### SOURCE TEXT

Random Chords

Mark off the points on the circumgerence of a circle clockwise from 0 to 1. For example, the top is 0; “east” is .25, the bottom is .5, and so forth.

You generate two random numbers between 0 and 1, mark them on the circle and draw a lime between them to form a chord.

You repeat this process with two other random numbers.

What is the probability that the two chords intersect?

Bonus question: What would be the average distance, as a fraction of the radius, between the center of the circle and the center of a chord drawn in this fashion?

Bill Ryan

Spoiler follows.

I make it 1/3.

wlog the first point is at 0 and the second is <= 0.5.

So we need to evaluate

p=0.5 /

2 * 2*p*(1-p).dp

/ p=0

which comes to 1/3.

### GIVEN REQUEST 1
Return the stretch of the random chords thread from "You generate two" through "in this fashion?", copied word for word.

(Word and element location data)

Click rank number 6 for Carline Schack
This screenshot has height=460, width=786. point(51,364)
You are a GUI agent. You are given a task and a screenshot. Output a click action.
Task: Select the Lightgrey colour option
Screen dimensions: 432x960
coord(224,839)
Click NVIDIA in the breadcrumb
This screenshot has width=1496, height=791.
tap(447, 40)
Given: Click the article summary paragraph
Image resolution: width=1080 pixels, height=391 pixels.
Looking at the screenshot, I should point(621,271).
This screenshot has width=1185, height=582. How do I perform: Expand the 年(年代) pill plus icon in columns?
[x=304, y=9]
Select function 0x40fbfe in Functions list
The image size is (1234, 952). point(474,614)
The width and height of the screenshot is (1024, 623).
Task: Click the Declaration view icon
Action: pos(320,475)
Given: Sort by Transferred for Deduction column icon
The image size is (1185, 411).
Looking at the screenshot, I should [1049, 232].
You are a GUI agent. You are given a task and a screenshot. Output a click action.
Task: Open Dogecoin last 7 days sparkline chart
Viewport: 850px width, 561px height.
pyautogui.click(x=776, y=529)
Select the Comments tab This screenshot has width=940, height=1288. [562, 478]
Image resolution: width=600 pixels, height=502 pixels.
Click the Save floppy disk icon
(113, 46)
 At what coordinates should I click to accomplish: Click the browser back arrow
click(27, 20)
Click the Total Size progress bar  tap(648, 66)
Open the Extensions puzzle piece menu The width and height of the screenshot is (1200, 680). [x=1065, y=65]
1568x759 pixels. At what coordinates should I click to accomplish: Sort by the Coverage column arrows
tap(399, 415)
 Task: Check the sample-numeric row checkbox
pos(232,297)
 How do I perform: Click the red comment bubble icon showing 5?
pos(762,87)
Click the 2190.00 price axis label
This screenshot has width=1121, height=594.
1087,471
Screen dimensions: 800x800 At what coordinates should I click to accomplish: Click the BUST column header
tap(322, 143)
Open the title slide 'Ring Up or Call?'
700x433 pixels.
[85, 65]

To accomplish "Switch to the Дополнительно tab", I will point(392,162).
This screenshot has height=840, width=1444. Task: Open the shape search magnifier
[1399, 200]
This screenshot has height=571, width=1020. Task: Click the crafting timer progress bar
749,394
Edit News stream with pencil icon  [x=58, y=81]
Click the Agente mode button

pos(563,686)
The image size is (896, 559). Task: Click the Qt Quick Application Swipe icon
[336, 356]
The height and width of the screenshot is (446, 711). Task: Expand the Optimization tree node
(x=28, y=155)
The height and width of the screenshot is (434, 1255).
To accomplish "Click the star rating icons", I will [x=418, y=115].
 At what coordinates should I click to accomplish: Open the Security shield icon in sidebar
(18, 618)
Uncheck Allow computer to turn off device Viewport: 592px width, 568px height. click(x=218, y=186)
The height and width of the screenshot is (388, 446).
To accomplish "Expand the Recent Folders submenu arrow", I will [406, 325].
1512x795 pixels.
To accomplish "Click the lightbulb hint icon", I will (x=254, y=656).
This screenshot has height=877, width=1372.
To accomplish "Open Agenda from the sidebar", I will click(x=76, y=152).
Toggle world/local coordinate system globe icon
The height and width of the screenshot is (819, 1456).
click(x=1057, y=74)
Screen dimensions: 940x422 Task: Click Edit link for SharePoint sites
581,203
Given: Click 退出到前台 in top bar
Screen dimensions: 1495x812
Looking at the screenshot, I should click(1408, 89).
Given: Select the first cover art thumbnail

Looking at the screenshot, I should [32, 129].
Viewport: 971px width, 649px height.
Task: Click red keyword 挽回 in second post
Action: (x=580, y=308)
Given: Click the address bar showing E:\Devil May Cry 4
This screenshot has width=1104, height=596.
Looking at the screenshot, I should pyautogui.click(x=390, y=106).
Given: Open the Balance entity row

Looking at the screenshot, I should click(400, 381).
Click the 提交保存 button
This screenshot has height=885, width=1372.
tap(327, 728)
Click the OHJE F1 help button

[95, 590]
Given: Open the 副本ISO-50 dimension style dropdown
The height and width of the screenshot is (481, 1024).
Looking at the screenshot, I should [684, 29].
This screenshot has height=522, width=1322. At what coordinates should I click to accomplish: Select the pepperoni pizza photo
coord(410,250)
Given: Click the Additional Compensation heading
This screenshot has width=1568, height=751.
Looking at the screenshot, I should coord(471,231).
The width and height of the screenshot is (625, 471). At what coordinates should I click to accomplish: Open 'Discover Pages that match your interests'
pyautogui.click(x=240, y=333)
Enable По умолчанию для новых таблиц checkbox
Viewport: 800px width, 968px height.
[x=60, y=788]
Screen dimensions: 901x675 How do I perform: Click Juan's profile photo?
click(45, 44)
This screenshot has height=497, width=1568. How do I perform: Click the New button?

### GIVEN REQUEST 2
Retype the entries from the line containing "Given: Open the 副本ISO-50" through the last line of the entries, keeping every character unchanged.

### FULL SOLUTION 1
You generate two random numbers between 0 and 1, mark them on the circle and draw a lime between them to form a chord.

You repeat this process with two other random numbers.

What is the probability that the two chords intersect?

Bonus question: What would be the average distance, as a fraction of the radius, between the center of the circle and the center of a chord drawn in this fashion?

### FULL SOLUTION 2
Given: Open the 副本ISO-50 dimension style dropdown
The height and width of the screenshot is (481, 1024).
Looking at the screenshot, I should [684, 29].
This screenshot has height=522, width=1322. At what coordinates should I click to accomplish: Select the pepperoni pizza photo
coord(410,250)
Given: Click the Additional Compensation heading
This screenshot has width=1568, height=751.
Looking at the screenshot, I should coord(471,231).
The width and height of the screenshot is (625, 471). At what coordinates should I click to accomplish: Open 'Discover Pages that match your interests'
pyautogui.click(x=240, y=333)
Enable По умолчанию для новых таблиц checkbox
Viewport: 800px width, 968px height.
[x=60, y=788]
Screen dimensions: 901x675 How do I perform: Click Juan's profile photo?
click(45, 44)
This screenshot has height=497, width=1568. How do I perform: Click the New button?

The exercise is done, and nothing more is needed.